Oddly enough, although the team couldn’t find statistical relevance of policy uncertainty for their confidence equation, they found a very slight correlation in their consumption equation.
In other words, although policy uncertainty might not greatly affect what people say about their economic outlook, the authors wrote it might kind of “subconsciously” affect what consumers actually do.
A lesson for America
Although the authors didn’t conduct a comparable analysis for the effects of political uncertainty on the US economy, they suggest “there might even be a lesson for the US there: despite the post-election jump in consumer confidence, consumer spending has slowed in recent months.”
Since US President Donald Trump’s election, a bunch of sentiment indicators have shot up. For example, consumers now think the government is great for business. But at the same time, we have not seen the hard data match the improving sentiment, yet. And Trump’s pro-business tax cuts and deregulation agenda have not yet come into effect, meaning that some of the benefits that firms are anticipating might not actually happen.
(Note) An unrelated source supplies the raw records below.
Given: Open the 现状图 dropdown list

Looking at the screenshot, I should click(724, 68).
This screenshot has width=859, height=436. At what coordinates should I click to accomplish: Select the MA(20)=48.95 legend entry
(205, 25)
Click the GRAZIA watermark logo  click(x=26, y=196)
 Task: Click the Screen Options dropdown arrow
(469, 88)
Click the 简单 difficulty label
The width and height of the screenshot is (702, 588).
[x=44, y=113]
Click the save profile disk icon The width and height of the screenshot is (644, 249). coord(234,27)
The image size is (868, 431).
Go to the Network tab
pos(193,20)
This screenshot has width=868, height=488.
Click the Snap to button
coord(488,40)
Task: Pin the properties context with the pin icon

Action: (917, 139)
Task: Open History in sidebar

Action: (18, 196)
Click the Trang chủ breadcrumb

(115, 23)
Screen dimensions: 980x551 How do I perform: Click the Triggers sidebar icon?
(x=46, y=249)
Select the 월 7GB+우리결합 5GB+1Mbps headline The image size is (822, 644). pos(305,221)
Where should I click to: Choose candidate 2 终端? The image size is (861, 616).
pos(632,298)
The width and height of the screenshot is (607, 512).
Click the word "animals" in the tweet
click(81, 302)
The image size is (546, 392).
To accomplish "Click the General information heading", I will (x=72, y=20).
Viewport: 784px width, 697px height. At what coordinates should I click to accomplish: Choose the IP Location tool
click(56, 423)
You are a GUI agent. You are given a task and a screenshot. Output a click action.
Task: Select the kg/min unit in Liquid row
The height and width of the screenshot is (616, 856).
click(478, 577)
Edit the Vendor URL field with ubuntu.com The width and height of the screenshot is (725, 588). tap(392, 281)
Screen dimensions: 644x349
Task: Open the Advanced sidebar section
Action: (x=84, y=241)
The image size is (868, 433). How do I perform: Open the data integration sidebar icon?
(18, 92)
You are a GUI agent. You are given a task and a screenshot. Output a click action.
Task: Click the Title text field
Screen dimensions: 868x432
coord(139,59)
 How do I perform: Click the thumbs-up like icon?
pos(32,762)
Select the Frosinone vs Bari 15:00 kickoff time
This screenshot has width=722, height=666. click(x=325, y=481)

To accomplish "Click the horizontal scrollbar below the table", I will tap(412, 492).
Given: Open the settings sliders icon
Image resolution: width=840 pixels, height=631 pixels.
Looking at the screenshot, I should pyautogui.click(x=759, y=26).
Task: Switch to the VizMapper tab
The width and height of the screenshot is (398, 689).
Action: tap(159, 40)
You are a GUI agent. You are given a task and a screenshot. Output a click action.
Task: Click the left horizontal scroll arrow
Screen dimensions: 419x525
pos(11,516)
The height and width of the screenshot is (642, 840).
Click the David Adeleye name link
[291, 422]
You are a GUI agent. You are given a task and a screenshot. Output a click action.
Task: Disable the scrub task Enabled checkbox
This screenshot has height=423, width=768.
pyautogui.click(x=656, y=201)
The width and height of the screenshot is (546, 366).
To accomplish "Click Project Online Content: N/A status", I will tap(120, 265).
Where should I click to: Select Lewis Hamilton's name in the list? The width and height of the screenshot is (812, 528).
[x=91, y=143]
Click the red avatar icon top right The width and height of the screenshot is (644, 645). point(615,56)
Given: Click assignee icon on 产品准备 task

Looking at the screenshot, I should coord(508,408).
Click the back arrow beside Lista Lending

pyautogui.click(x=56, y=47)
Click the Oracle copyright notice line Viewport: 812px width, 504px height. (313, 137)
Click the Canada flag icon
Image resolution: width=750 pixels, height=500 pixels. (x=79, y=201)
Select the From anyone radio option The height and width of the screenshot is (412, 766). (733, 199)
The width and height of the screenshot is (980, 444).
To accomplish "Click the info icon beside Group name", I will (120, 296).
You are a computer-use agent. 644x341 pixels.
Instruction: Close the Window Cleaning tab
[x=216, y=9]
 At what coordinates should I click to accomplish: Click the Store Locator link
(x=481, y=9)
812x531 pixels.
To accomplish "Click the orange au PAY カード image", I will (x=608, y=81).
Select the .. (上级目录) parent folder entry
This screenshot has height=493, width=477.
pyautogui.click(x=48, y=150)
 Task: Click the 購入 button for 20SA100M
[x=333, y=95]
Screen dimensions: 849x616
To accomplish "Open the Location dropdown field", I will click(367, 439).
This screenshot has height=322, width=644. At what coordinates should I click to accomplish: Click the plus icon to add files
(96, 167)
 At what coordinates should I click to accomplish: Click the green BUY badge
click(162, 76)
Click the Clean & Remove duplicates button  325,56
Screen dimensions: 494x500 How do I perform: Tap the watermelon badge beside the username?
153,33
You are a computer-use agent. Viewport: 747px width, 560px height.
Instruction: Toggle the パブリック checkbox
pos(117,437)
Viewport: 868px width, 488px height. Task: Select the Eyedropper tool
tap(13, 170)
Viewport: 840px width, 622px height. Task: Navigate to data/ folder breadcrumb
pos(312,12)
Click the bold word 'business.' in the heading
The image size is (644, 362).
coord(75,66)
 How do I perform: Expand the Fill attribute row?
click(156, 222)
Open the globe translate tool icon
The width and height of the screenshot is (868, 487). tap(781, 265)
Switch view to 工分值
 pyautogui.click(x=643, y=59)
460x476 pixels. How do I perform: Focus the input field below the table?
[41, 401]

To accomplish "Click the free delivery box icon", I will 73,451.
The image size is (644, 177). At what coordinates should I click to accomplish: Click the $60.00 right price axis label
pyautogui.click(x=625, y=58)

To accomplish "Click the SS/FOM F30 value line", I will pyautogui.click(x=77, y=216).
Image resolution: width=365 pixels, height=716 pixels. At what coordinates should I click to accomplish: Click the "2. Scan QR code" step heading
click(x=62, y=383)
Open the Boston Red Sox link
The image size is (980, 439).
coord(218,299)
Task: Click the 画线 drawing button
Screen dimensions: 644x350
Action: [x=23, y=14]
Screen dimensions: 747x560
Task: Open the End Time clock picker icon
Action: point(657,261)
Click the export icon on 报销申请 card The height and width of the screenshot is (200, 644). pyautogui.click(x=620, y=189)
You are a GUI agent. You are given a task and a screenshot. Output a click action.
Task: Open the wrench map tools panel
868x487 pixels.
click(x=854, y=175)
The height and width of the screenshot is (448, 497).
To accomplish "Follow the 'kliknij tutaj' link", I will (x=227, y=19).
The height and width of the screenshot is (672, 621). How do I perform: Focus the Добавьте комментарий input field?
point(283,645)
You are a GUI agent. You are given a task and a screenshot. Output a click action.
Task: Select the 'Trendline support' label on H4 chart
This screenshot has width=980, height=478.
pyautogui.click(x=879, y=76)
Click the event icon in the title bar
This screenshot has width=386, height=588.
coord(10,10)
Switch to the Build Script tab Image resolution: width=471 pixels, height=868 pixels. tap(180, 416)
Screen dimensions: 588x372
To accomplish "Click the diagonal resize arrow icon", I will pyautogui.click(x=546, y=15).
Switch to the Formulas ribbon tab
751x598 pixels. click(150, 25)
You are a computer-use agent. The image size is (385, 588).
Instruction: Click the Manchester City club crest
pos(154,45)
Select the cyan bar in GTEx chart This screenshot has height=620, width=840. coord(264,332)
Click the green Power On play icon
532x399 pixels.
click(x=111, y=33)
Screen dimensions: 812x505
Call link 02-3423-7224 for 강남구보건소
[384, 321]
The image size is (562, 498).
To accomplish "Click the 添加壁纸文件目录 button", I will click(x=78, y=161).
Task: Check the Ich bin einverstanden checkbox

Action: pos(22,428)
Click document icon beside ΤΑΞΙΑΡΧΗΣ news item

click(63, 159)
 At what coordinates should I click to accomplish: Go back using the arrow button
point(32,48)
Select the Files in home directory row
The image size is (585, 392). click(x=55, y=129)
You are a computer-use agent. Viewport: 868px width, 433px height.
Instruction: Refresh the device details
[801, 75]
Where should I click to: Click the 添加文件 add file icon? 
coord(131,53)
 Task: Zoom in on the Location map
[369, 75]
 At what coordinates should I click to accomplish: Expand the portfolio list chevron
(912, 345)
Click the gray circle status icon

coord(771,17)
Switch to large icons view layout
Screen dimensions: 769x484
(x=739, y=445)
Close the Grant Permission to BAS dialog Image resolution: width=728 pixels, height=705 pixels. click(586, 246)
The crux of the debate stateside has been as follows: Will these improving sentiment indicators actually translate to concrete improvements in the US business sector, or are they just a reflection of Americans’ (and, more specifically, Republicans’) hopes for the current US administration?
Of course, we won’t know the answer until after we see what the Trump administration actually pushes through. It will also take time for the effects of those policies to show up in the hard economic data.
But, in any case, it’s fascinating to study the interplay between political and economic sentiment and consumer behavior.